Step 301: Determine whether a model structure of a suspicious model is known.
Step 302: In response to determining that the model structure of the suspicious model is known, further determine whether the model structure of the suspicious model is the same as a model structure of a deployment model.
Step 303: Determine the deployment model as a target model and train an auxiliary model based on the model structure of the suspicious model, in response to determining that the model structure of the suspicious model is known and the same as the model structure of the deployment model.
In this implementation, when the model structure of the suspicious model is the same as the model structure of the deployment model, the deployment model can be used as the target model. Therefore, training time of the target model can be reduced. In addition, the auxiliary model that has a same model structure as the target model (the deployment model) and the suspicious model can be trained according to the initial sample in the initial sample set. Because the initial sample in the initial sample set is not embedded with the exogenous feature, the initial sample set can also be referred to as a benign sample set, and the auxiliary model is trained according to the initial sample not embedded with the exogenous feature. Therefore, the auxiliary model can also be referred to as a benign model or a normal model. The auxiliary model does not have the feature knowledge of the exogenous feature.
Step 304: Train the target model and the auxiliary model based on the model structure of the suspicious model, in response to determining that the model structure of the suspicious model is known and different from the model structure of the deployment model.
In this implementation, when the model structure of the suspicious model is different from that of the deployment model, the target model can be trained according to the transform sample set and the remaining sample set in the initial sample set except the selected sample set, and the model structure of the suspicious model. In a training process of the target model, the target model can determine the feature knowledge of the exogenous feature, and has a model structure the same as that of the suspicious model. In addition, the auxiliary model whose structure is the same as that of the suspicious model can be trained according to the initial sample set.
It can be determined from step 303 and step 304 that, if the model structure of the suspicious model is known, the model structures of the target model and the auxiliary model are the same as the model structure of the suspicious model.

┄┄┄┄┄┄┄┄┄┄

- **Objective A**
In the text on model structures, what else can the auxiliary model be called?
The text and the listing have no connection to each other.

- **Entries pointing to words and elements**
┄┄┄┄┄┄┄┄┄┄

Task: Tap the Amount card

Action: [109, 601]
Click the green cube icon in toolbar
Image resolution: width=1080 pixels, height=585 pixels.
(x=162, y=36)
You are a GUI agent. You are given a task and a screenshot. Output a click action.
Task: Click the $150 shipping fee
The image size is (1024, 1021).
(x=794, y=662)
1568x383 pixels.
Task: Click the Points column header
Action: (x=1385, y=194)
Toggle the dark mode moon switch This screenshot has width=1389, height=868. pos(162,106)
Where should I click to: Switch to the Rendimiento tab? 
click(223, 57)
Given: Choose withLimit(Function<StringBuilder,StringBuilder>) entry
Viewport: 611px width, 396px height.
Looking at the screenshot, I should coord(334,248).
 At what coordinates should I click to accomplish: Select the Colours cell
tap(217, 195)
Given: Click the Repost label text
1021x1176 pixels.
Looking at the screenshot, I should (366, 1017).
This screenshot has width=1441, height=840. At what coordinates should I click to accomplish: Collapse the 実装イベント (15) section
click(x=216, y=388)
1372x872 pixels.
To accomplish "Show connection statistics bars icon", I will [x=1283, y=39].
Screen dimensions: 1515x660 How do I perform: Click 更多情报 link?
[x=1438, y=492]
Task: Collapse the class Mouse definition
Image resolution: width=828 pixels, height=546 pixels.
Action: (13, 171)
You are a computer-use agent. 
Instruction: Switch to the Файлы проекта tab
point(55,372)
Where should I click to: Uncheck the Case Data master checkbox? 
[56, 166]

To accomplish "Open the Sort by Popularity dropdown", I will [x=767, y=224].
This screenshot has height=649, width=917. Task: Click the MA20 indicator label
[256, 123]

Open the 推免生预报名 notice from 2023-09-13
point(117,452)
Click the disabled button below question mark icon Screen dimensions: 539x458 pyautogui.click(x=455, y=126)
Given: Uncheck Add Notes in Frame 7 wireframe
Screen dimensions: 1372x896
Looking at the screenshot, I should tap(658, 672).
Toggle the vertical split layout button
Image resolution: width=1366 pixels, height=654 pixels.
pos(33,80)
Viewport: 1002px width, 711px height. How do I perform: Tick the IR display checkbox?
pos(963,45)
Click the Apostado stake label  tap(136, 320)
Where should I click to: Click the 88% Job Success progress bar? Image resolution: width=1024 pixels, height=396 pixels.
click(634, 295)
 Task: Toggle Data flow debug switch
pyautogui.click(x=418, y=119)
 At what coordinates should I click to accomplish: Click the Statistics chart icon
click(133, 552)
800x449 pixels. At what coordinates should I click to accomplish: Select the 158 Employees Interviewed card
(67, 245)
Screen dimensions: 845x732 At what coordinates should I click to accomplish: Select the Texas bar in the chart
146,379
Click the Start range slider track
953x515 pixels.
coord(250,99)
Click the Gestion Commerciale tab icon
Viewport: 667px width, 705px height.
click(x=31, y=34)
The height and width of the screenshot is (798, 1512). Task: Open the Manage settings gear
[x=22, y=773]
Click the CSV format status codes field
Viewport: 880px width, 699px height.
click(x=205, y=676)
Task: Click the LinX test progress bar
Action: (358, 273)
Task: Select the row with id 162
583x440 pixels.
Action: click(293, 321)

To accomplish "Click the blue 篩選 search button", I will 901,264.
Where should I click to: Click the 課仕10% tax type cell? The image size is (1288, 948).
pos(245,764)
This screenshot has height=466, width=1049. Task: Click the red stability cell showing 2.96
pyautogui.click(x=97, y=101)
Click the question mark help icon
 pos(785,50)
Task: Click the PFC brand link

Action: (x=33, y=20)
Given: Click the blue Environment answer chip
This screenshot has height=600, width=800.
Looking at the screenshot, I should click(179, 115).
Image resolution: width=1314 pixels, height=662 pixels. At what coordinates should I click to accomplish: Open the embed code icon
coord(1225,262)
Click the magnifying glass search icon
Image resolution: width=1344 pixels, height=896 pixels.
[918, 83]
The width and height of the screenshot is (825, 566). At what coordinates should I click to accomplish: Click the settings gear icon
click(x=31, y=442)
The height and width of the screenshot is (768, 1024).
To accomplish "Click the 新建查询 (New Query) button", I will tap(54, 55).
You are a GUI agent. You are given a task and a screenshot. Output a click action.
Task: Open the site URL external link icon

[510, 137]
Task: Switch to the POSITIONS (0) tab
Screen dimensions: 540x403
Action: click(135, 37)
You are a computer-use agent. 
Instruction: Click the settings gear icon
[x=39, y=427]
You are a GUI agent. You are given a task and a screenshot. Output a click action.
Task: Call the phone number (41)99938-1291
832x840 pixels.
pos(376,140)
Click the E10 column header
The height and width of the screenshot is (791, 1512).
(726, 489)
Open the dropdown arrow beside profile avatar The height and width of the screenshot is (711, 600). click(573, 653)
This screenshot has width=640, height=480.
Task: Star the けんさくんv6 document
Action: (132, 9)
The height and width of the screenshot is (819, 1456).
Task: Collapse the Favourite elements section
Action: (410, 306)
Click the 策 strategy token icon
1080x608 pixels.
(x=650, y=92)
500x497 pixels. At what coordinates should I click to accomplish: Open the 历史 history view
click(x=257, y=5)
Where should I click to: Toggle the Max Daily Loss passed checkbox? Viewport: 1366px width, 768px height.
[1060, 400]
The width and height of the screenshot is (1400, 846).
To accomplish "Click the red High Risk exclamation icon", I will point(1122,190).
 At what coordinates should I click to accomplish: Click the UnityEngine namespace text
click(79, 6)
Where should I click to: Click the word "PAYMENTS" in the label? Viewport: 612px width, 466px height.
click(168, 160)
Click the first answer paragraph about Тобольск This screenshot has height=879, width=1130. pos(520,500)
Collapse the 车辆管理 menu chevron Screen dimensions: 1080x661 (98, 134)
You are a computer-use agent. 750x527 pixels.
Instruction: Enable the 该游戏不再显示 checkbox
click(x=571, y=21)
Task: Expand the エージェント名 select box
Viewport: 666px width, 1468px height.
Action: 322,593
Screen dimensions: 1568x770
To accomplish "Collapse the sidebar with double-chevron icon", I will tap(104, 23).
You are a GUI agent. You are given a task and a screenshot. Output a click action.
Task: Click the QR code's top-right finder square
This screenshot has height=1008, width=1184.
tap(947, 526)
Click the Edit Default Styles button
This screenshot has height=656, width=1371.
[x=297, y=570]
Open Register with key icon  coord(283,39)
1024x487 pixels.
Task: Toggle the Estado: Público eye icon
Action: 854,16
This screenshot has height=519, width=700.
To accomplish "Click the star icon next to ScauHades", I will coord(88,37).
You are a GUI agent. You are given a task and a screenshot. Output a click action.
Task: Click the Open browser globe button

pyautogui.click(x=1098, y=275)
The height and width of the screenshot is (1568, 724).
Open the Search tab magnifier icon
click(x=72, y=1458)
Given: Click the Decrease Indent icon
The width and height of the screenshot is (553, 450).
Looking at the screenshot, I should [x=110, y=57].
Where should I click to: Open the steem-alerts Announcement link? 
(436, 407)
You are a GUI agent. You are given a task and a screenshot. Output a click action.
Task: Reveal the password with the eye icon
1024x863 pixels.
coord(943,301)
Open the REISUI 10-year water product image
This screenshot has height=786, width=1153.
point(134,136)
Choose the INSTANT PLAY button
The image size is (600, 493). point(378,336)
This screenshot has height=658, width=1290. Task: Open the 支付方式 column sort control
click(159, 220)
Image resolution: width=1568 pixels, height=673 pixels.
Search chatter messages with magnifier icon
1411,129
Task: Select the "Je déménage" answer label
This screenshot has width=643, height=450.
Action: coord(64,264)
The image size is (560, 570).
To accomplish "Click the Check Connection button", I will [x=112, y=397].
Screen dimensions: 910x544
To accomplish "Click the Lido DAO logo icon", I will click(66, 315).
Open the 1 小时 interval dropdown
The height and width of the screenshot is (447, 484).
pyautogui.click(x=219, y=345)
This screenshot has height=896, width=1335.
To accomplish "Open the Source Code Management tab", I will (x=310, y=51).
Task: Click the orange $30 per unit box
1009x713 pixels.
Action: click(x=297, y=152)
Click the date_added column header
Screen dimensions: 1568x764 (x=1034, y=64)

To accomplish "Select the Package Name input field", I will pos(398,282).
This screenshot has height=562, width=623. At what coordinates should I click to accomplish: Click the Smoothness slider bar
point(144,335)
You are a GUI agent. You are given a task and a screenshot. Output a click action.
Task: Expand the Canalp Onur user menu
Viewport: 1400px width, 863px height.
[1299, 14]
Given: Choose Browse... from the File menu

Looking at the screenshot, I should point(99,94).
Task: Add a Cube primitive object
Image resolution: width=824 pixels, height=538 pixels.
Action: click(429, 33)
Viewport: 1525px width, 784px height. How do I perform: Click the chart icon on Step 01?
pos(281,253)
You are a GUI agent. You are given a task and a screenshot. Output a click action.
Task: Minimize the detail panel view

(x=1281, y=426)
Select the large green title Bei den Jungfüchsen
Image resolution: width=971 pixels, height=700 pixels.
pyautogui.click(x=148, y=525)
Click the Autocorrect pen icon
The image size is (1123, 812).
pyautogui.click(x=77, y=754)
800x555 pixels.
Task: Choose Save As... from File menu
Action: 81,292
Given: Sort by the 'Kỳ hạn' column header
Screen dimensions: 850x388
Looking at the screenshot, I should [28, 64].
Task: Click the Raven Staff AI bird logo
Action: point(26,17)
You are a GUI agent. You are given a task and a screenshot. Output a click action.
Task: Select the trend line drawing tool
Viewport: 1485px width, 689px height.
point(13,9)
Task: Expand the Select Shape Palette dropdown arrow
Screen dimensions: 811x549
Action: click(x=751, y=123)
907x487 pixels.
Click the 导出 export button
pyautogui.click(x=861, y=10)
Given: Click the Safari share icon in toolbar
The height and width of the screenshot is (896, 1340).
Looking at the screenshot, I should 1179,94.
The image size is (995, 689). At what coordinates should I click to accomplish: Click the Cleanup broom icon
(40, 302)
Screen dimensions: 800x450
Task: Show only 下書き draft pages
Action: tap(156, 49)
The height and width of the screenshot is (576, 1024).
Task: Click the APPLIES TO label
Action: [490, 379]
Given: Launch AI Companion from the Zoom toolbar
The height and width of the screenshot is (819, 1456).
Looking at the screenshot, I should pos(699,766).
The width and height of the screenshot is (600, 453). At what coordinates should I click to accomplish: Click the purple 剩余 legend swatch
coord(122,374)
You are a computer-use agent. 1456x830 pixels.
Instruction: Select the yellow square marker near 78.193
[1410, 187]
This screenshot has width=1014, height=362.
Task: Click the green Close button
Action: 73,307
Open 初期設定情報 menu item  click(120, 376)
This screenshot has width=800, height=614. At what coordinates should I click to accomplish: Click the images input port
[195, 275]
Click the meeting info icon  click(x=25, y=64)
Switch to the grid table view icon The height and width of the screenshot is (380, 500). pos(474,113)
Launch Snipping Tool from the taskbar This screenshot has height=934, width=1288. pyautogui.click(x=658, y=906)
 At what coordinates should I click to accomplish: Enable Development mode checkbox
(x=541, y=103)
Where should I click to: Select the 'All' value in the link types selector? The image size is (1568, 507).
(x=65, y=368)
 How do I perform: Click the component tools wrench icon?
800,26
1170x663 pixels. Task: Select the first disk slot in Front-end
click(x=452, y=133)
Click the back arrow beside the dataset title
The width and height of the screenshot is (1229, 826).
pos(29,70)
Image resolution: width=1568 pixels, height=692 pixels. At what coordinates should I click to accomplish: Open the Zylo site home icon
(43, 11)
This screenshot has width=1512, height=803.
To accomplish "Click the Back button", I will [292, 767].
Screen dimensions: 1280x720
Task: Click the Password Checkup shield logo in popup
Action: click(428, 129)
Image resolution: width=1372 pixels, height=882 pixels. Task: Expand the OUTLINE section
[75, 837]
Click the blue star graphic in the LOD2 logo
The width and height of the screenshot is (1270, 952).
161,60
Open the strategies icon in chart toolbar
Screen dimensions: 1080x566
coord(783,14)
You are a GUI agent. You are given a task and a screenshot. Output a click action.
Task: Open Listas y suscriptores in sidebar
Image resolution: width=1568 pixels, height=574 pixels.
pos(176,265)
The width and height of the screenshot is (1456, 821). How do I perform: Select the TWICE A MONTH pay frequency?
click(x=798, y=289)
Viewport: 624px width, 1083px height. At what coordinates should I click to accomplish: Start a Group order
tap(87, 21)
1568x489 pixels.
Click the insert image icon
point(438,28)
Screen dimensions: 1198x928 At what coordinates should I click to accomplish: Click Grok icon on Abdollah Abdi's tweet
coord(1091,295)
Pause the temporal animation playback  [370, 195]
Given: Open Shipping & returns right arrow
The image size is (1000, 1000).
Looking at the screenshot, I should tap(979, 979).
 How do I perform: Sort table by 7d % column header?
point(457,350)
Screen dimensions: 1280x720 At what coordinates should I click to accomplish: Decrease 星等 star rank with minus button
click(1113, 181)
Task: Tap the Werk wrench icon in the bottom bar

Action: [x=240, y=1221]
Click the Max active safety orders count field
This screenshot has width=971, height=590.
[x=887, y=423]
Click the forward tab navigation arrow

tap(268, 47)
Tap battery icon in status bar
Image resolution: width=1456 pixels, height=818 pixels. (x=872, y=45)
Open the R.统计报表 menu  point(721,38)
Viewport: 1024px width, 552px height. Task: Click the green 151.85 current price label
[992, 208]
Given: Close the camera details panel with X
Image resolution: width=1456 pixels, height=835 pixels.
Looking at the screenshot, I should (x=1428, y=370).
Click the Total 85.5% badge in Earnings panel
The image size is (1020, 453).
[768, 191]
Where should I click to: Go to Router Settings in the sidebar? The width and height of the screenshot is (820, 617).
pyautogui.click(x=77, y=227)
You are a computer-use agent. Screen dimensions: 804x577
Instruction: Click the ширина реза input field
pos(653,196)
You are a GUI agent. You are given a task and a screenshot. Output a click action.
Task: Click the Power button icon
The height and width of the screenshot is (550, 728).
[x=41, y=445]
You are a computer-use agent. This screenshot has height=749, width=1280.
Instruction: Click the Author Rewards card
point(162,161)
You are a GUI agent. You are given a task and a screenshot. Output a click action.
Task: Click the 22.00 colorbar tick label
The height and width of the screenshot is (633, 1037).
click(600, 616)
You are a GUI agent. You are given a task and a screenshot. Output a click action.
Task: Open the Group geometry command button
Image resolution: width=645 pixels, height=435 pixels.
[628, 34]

┄┄┄┄┄┄┄┄┄┄

- **Objective B**
Could you rewrite the listing lines between the line holding "Click the green cube icon in toolbar" and the line holding "[x=1438, y=492]", inclusive, as a Markdown table with the columns Row and Line, omitting blank lines?

- **Result A**
A benign model or a normal model.

- **Result B**
| Row | Line |
|---|---|
| 1 | Click the green cube icon in toolbar |
| 2 | Image resolution: width=1080 pixels, height=585 pixels. |
| 3 | (x=162, y=36) |
| 4 | You are a GUI agent. You are given a task and a screenshot. Output a click action. |
| 5 | Task: Click the $150 shipping fee |
| 6 | The image size is (1024, 1021). |
| 7 | (x=794, y=662) |
| 8 | 1568x383 pixels. |
| 9 | Task: Click the Points column header |
| 10 | Action: (x=1385, y=194) |
| 11 | Toggle the dark mode moon switch This screenshot has width=1389, height=868. pos(162,106) |
| 12 | Where should I click to: Switch to the Rendimiento tab?  |
| 13 | click(223, 57) |
| 14 | Given: Choose withLimit(Function<StringBuilder,StringBuilder>) entry |
| 15 | Viewport: 611px width, 396px height. |
| 16 | Looking at the screenshot, I should coord(334,248). |
| 17 |  At what coordinates should I click to accomplish: Select the Colours cell |
| 18 | tap(217, 195) |
| 19 | Given: Click the Repost label text |
| 20 | 1021x1176 pixels. |
| 21 | Looking at the screenshot, I should (366, 1017). |
| 22 | This screenshot has width=1441, height=840. At what coordinates should I click to accomplish: Collapse the 実装イベント (15) section |
| 23 | click(x=216, y=388) |
| 24 | 1372x872 pixels. |
| 25 | To accomplish "Show connection statistics bars icon", I will [x=1283, y=39]. |
| 26 | Screen dimensions: 1515x660 How do I perform: Click 更多情报 link? |
| 27 | [x=1438, y=492] |